Consider the scenario where the you have no clock domain crossing. The host interface is CLKh. The other logic is CLKh. This is the reductive case where no synchronization logic is required.
Now consider domain crossing to from CLKh to CLK1 and CLK2. CLK1 and CLK2 are asynchronous to each other. Since they’re mutually asynchronous, there’s no way to guarantee any synchronous arrival of a pulse to both of them. So this isn’t a case worth considering here and it is not the case mentioned above.
So we’re back to the case considered: CLKh is crossing to CLK1. If you want to synchronize two different triggers, you necessarily have two different paths. h0 (host bit 0) and h1 (host bit 1) cross through synchronization logic paths p0 and p1 to generate trigger bits in CLK1 t0 and t1.

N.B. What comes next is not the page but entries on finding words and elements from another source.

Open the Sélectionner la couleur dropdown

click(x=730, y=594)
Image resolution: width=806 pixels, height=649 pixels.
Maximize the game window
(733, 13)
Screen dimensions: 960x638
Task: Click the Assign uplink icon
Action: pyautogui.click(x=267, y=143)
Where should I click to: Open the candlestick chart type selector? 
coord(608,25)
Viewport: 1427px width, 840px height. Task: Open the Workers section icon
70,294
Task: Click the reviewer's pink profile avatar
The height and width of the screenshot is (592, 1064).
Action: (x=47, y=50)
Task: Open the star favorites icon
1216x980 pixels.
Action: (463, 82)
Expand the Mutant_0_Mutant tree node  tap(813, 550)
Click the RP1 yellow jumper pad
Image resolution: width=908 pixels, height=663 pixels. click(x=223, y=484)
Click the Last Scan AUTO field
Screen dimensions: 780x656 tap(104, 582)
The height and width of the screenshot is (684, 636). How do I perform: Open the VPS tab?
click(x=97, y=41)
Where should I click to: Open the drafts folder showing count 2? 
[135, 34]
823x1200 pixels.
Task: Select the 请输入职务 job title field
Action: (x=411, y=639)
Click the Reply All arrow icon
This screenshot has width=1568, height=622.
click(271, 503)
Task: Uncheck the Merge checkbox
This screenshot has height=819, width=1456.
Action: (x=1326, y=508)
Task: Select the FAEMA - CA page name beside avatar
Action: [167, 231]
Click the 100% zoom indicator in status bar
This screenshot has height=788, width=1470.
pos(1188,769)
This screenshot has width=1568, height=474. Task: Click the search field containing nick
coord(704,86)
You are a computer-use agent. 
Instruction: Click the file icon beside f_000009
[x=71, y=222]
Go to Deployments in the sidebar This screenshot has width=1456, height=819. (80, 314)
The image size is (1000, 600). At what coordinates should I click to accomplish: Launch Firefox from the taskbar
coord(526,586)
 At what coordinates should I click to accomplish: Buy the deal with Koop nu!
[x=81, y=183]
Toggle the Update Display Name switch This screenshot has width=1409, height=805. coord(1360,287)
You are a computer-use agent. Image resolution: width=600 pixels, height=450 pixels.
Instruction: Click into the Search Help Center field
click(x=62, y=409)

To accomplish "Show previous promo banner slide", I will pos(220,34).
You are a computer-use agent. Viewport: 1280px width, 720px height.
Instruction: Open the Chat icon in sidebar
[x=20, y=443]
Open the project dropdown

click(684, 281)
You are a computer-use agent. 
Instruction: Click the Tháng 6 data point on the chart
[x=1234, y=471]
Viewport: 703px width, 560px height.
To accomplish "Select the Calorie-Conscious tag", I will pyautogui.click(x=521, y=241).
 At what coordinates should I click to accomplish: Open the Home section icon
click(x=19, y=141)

I think what you’re looking for is t0 and t1 to occur in the same clock cycle of CLK1. However, since p0 and p1 are different, you can’t guarantee this. At some narrow slice of the timing, if p0 differs from p1 in as little as femtoseconds, the synchronization can land t0 and t1 in different clock cycles of CLK1.
The only way to assure that t0 and t1 are in exactly the same clock cycle is if you have a single crossing path (p0) and generate t1 from t0 in CLK1’s domain.